La maison Sésame accueille des exilés, souvent des familles ou des femmes enceintes, qui ne restent que quelques semaines. (Margot Bricout/Maison Sésame)
par Stéphanie Maurice, correspondante à Lille
publié le 19 mars 2024 à 5h26
Scandales sanitaires, crises climatiques, politiques de santé…, le Campus Condorcet organise le 21, 22 et 23 mars 2024 trois jours de débats et de rencontres sur le thème du «prendre soin». En attendant l’événement, dont Libération est partenaire, nous publierons sur ce site interviews, reportages et enquêtes sur les thématiques du forum. A suivre le 22 mars, la conférence sur la place des citoyens dans les politiques et les pratiques du «prendre soin».

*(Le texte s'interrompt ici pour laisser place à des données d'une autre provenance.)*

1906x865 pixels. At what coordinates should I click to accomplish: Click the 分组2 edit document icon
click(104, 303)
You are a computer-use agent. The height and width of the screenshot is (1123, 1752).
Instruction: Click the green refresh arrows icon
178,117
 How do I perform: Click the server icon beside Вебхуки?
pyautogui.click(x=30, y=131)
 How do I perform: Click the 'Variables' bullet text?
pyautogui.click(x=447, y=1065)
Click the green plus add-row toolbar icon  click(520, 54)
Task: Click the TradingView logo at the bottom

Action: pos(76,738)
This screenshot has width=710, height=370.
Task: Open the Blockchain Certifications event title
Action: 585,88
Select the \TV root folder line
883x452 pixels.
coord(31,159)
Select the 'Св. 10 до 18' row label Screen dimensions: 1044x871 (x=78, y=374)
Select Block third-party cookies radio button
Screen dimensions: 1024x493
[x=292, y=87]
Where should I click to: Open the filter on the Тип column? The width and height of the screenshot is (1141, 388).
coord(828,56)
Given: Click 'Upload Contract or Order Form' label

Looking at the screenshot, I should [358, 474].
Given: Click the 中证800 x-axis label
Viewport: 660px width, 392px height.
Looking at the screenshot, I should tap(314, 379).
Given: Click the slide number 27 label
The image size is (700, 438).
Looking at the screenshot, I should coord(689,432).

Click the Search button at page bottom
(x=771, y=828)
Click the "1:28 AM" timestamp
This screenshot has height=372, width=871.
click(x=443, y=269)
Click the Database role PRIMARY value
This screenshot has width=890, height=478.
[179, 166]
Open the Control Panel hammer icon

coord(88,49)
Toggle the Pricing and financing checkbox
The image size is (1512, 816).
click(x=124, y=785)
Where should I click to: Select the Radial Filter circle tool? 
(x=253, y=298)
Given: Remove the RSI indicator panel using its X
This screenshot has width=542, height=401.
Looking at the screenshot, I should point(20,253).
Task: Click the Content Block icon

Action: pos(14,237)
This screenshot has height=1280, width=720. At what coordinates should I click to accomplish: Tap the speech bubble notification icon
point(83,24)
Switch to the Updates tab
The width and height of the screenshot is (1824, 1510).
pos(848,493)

Un camion rouge, un petit garçon dans un salon ensoleillé qui s’amuse à le faire rouler. Son père le surveille, attentif. Dans la cuisine, sa mère s’affaire au repas, soupe de poulet et semoule, qui sera bientôt partagé par tous. Dans la grande demeure bourgeoise, où la tapisserie vert bouteille du salon, rideaux assortis, côtoie des kilims accrochés aux murs, la vie quotidienne est paisible, et c’est un plaisir à savourer pour cette famille soudanaise. Bientôt, sans doute, elle tentera le passage vers l’Angleterre…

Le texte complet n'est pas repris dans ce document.